╔══

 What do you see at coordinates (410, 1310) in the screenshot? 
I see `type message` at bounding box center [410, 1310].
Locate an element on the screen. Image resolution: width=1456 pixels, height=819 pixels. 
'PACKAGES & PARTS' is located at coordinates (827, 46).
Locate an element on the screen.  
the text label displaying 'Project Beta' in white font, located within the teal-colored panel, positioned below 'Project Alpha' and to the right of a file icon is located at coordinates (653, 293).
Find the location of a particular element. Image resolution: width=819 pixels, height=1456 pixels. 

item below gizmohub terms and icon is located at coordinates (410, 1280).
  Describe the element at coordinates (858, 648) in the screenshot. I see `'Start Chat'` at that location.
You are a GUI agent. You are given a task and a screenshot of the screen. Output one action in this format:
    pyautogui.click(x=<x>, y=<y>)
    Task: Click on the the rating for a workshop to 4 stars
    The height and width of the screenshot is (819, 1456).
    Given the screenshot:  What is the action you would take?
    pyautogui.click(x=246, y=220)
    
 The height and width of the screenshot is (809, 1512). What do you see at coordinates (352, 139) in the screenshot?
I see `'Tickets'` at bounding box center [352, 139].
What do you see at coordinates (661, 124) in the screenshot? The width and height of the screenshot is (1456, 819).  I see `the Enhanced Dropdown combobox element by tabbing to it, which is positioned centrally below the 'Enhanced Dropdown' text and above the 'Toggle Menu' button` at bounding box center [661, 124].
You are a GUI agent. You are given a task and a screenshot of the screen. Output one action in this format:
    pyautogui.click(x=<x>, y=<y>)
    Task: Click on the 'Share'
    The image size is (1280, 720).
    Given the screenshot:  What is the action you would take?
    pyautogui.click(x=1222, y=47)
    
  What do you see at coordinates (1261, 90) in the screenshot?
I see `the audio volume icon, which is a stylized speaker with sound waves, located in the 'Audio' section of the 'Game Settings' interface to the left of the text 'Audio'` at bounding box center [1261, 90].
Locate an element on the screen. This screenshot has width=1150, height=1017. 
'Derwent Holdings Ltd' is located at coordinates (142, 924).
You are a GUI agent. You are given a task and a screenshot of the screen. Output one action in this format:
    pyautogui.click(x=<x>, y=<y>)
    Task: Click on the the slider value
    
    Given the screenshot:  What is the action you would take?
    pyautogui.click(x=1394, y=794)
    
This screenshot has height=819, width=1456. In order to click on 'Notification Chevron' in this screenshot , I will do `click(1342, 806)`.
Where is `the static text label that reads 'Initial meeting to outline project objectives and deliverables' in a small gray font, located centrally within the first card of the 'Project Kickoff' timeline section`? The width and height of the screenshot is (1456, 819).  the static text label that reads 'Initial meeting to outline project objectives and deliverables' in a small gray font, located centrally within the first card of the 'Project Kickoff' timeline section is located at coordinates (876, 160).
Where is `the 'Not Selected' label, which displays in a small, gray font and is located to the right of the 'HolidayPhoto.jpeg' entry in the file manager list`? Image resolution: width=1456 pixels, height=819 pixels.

╚══

_PROBLEM DESCRIPTION:_ Copy out every line of the records that contains the word "resolution".

_EXPECTED ANSWER:_
Locate an element on the screen. Image resolution: width=1456 pixels, height=819 pixels. 
Find the location of a particular element. Image resolution: width=819 pixels, height=1456 pixels. 
Where is `the 'Not Selected' label, which displays in a small, gray font and is located to the right of the 'HolidayPhoto.jpeg' entry in the file manager list`? Image resolution: width=1456 pixels, height=819 pixels.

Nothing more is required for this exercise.